SHORT EXERCISE: Extract each of the rows below that contains the string "icon" and copy those rows out whole. Case counts.

ENTRIES SHOWN:
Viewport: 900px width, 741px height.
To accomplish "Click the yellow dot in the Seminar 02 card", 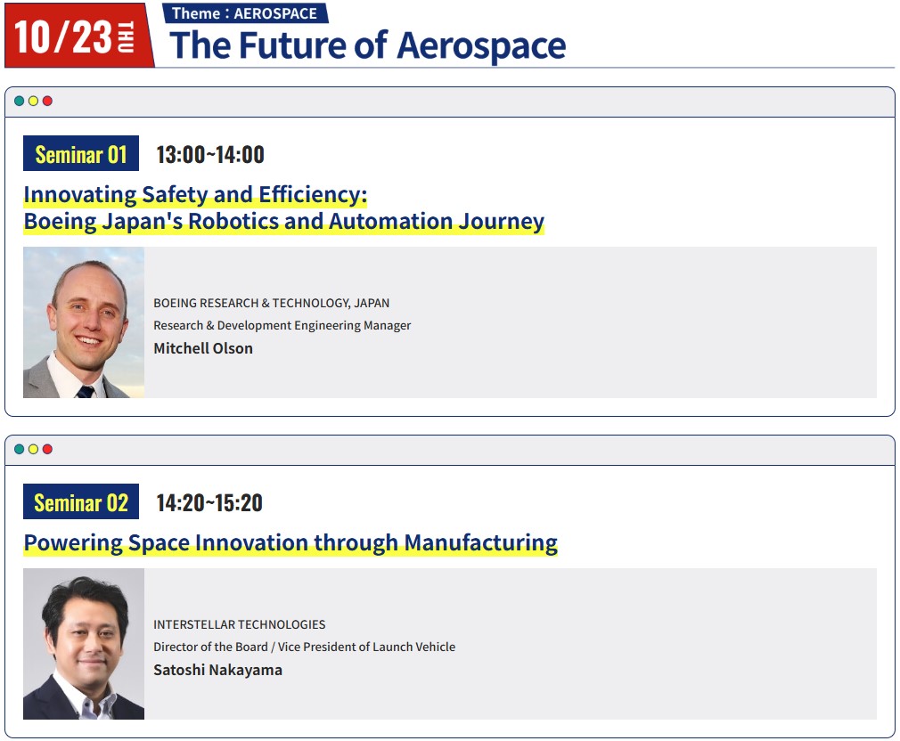I will tap(33, 449).
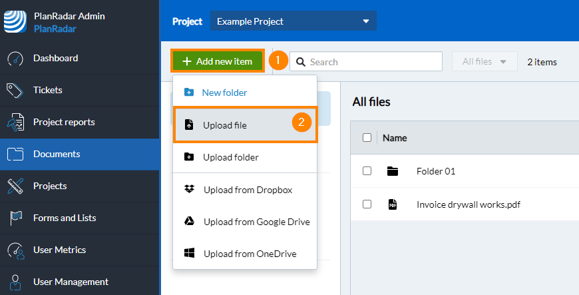Screen dimensions: 579x295
Task: Click the Forms and Lists flag icon
Action: [x=15, y=218]
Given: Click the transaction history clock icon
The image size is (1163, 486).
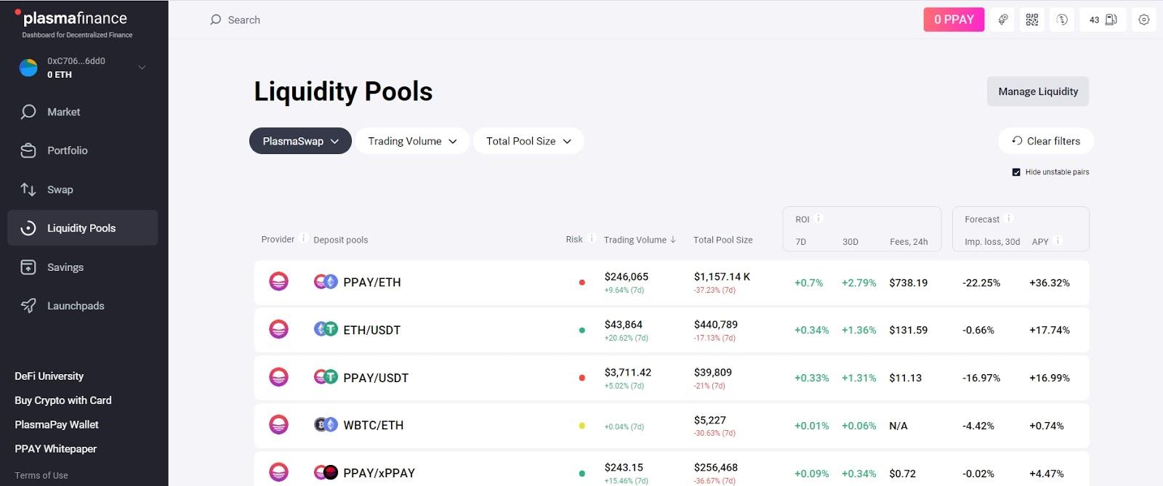Looking at the screenshot, I should (1062, 20).
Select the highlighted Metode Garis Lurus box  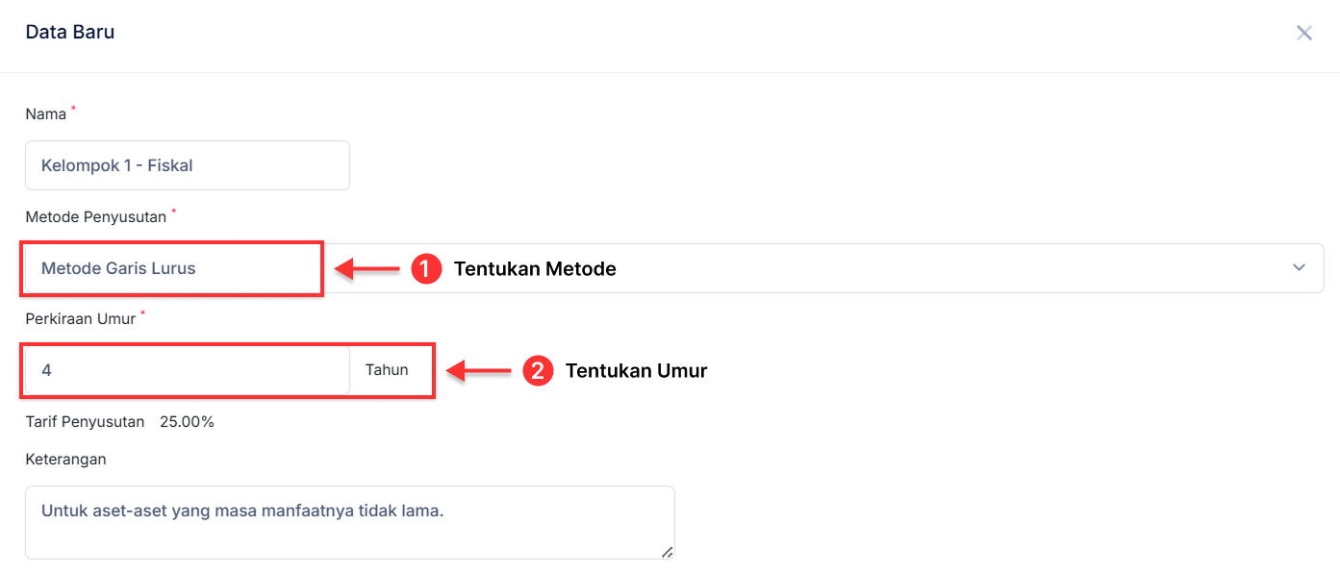(x=171, y=268)
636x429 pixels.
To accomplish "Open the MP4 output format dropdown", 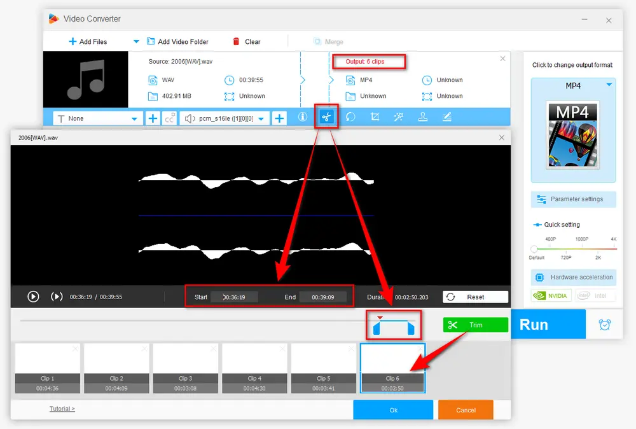I will click(609, 85).
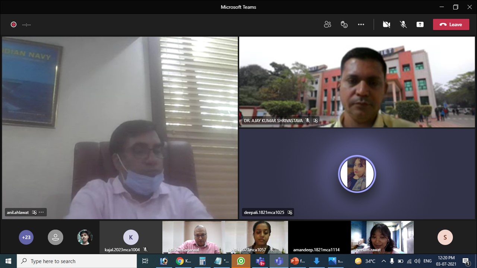Leave the meeting
The width and height of the screenshot is (477, 268).
[451, 25]
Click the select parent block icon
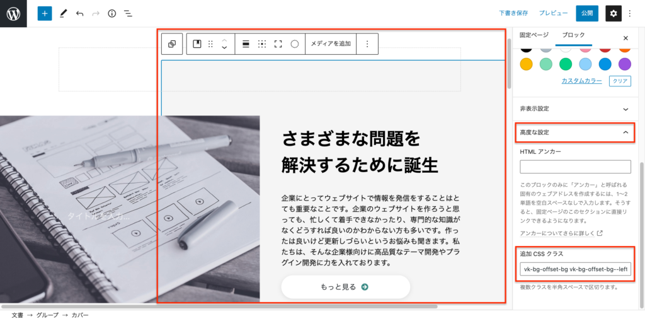Viewport: 645px width, 321px height. pos(171,44)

FINAL RESULT:
Task: Click the Forms and Lists flag icon
Given: Click the transaction history clock icon
Click the select parent block icon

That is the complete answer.